Extract provided

This blog focuses on my life and that of my family. Here is a little background:
- Zayde: My paternal grandfather died over a decade ago. He had a major impact on my life, largely through his absence. He was an alcoholic and manic-depressive, with bouts of psychotic episodes that occasionally became violent. He was also a Baal Teshuvah. I have been told that he was involved with the Chabad-Lubavitch movement, though my grandmother remembers going to visit his rebbe somewhere in New Jersey in the mid-70s. At some point, my grandfather's mental illness coalesced with his Orthodoxy, and he developed a very real messiah complex that resulted in him divorcing my grandmother, disowning his children, making several trips to Israel, and ultimately having a psychotic break on the plane back which resulted in him being incarcerated for close to a year in the hospital wing of a federal prison. When I started learning more about Judaism, especially Orthodox Judaism, as a teenager, my main anchors were Potok's "The Chosen" and my grandfather's story. For me, it is the perennial cautionary tale, of what can happen if you are an unstable person and put faith ahead of everything else, including your loved ones.
- Abbot (Abba) Yid: Abbot Yid is a baby boomer who spent most of his career doing that most Jewish of activities, arguing, I mean, lawyer-ing. His interests include gardening, poker, and arguing with Mama Yid on whether or not living in Staten Island from his senior year of High School through college at CUNY qualifies him to identify as a New Yorker (the previous years were spent in New Jersey). He does not understand my interests in Judaism at all, and has a lot of left-over resentment regarding religion in general and Judaism in particular due to his upbringing and falling out with Zayde. Abbot once became very upset when I started wearing a yarmulke around in public because he felt this would make me a target ("and for something you don't even believe!") When my younger brother started wearing one around the house too, Abbot Yid flipped his lid and punched a wall, bellowing, "This is not a fucking shul!"
- Mother Superior (Mama) Yid: Mama Yid is a bonafide Brooklynite who came out to California with Abba Yid in the early 80s. She was a psychiatric nurse for many years. Both her parents died before I was born, her father when she was only seven and her mother about three years before I arrived. Right around my seventeenth birthday, Mama Yid discovered she had a huge brain tumor growing in her head. It was removed but later complications and years of recovery have left their mark on her capabilities and personality. Her somewhat obsessive personality and perennial stubbornness can make her difficult to deal with, especially these days as she is struggling with new medical issues that make everyday activities perpetually painful. Mama Yid is astoundingly stubborn and extremely sensitive regarding her own feelings and opinions. Unfortunately, drastically less so concerning everyone else's.

Exercise instructions
Continue the family-background blog post above, beginning right after the entry on Mama Yid.

Records
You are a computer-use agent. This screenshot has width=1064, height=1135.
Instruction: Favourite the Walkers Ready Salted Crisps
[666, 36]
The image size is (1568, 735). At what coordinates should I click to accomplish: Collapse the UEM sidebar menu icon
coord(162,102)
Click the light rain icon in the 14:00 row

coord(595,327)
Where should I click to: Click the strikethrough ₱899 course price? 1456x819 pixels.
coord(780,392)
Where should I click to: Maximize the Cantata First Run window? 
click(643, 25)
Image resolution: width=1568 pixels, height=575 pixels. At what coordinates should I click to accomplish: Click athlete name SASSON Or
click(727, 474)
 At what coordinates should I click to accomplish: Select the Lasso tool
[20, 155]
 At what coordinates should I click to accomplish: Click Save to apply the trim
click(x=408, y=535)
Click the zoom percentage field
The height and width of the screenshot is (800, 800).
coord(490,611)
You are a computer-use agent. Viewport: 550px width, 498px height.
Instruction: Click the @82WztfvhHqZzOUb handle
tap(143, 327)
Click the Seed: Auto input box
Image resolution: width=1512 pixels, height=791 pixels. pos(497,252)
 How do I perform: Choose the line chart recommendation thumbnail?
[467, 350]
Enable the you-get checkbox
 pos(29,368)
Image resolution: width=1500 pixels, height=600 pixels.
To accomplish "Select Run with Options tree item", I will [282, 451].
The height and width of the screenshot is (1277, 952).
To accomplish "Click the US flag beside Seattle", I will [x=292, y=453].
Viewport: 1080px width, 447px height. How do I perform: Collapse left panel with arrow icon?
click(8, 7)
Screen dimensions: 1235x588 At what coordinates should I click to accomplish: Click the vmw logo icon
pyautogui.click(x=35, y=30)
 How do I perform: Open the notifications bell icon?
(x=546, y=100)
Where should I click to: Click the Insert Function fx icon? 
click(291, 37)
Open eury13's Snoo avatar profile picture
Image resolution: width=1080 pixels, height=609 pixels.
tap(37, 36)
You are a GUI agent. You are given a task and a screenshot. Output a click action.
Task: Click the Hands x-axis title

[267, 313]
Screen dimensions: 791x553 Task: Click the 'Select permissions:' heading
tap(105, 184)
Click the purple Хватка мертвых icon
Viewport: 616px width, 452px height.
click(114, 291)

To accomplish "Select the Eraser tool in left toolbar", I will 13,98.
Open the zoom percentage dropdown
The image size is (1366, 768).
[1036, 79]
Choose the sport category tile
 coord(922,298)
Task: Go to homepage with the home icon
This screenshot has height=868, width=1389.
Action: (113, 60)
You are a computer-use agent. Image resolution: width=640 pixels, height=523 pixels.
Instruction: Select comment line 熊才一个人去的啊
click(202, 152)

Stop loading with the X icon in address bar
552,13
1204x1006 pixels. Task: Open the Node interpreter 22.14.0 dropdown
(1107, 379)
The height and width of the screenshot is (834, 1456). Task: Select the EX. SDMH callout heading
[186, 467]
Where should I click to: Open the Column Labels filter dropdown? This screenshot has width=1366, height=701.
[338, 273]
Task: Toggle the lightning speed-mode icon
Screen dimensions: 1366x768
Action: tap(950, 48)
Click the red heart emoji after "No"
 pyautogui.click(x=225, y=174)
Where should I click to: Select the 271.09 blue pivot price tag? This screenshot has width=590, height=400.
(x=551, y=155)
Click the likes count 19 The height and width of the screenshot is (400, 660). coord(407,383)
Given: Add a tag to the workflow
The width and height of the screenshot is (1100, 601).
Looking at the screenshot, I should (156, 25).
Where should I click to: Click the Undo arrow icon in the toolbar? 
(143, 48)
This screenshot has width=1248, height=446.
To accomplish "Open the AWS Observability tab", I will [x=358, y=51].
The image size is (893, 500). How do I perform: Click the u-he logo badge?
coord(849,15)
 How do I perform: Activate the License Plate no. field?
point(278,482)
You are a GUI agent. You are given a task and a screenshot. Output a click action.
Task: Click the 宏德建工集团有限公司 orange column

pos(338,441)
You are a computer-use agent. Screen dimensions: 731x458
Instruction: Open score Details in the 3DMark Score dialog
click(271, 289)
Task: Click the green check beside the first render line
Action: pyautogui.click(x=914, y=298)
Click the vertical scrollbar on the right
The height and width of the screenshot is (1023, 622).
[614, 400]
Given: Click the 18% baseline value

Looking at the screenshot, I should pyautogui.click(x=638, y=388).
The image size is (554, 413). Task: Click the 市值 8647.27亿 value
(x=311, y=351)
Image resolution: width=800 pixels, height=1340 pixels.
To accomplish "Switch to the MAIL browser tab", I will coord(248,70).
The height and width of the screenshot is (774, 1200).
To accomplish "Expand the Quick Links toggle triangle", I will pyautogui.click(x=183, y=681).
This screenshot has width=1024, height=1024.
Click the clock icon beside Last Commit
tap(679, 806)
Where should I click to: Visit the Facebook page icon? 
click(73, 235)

Task output
- Deacon Yid: Deacon is my younger brother. Our personalities are very different. My reaction to my parents (particularly my mother) has always been to try to negotiate and smooth things over. Deacon's has been to tell anyone he has an issue with to go fuck themselves. With a pointy stick. Deacon is very much a product of his times; he loves technology, computer and video games, and money. (He's extremely entrepreneurial; before he started his own web design company, he was snatching abandoned textbooks from his highschool hallways- and my bedroom- and selling them on eBay.) The flip-side of this is that, in my opinion, he's fairly materialistic and superficial. Deacon's other problem is that he is extremely judgmental. He forms opinions about people as soon as he meets them and almost no one ever passes his stink test. Those who do are instantly placed on pedestals with gigantic expectations which they then never fulfill, leaving him incredibly disappointed. Did I mention Deacon has clinical depression? Deacon also does not understand my Jew-fixation. He usually describes himself as a "Jewish atheist," also known as "Go Hanukkah. Can I have my money now?"
- Shiksa Girlfriend (SG): We were neighbors at a fancy-pants college in the North-West corner of the country. She thought I was cute. I liked having something to look at during my poetry classes. She was from the South and hated it. I was lactose-intolerant. It just made sense, really. Several years later, SG is my near-constant companion. She is kind, caring, and, usually, very patient with me. We helped each other graduate college and navigate the slings and arrows of finding employment and dodging bizarre cultural mishaps from each other's families. In her spare time she enjoys knitting, cooking, reading, and indulging my blogging fetish. Believe it or not, most weeks she's the one dragging me to shul.
Last, there's me, your humble host. I am in the process of becoming a full-time teacher, with an ultimate career goal of being a published author. I have about half a novel finished, along with a series of quasi-decent short stories I've been perpetually working on since high school. I also have a number of long-term projects I wouldn't mind poking when I can find the time. Predictably, or perhaps sadly, nearly all of them involve Jews.